For higher assurance, Vest's functional parser and serializer specifications are proven to satisfy the following correctness and security properties, which are crucial for preventing parser malleability and format confusion attacks:
- **Parser soundness**: If the parser successfully parses an input, then the output is guaranteed to be a valid instance of the specified format.
- **Parser completeness**: For every valid instance of the specified format, there exists an input that the parser can successfully parse to produce that instance.
- **Parser non-malleability**: If the parser successfully parses an input, then any *in-place modification* or *truncation* of the input will cause the parser to behave differently (e.g., fail to parse, or produce a different output), ensuring *unique* binary representations.
- **Parser non-extensibility**: If the parser successfully parses an input, then it will produce the same output on any *extension* of the input[^1].
- **Serializer non-ambiguity**: No two distinct valid instances of the specified format can be serialized to the same output.
- **Round-trip properties**: For unambiguous and non-malleable formats, the parser and serializer are mutual inverses (i.e., parsing a serialized bytestring should yield the original value, and serializing a parsed value should yield the original bytestring).

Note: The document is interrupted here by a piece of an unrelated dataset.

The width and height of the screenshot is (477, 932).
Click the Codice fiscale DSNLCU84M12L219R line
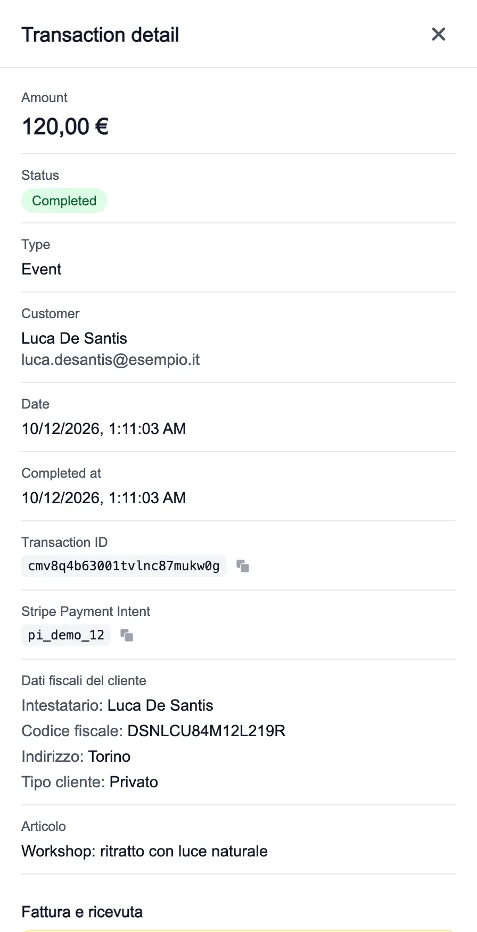click(153, 731)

While the above properties are desirable for security-critical protocol/file formats, data formats in the wild can be complex and may not satisfy all of them (e.g., some formats accept non-canonical encodings or provide error tolerance). We aim to provide a flexible framework that gives (non-expert) users the tools to specify and reason about different properties of their formats, and to make informed trade-offs between security and flexibility. Some initial progress towards this goal can be found on [this branch](https://github.com/secure-foundations/vest/tree/vest2.0) (let us know if you're interested in trying it out or contributing to it!).
[^1]: Certain formats (e.g., TLS) do allow for extensions, but only in the *middle* of the format, (which are usually protected by length fields) and hence the format as a whole can still satisfy non-extensibility. We are working on supporting formats that need *tail-extensions* (e.g., *streaming* formats).
## Usage
Vest DSL (implemented separately in the `vest-dsl` crate) provides a domain-specific language (DSL) for expressing binary formats in a concise and readable way. The DSL is designed to be close to the syntax of Rust data type declarations, with added expressivity like type refinements, internal dependencies within formats, and external dependencies among different formats, enabling the user to define a variety of binary formats found in RFCs or other external specifications. The DSL is type checked and translated into a set of combinators defined and verified in the `vest` crate. It's recommended to use the Vest DSL to define binary formats to avoid the boilerplate of manually constructing combinators, but it's also possible to use the combinators directly.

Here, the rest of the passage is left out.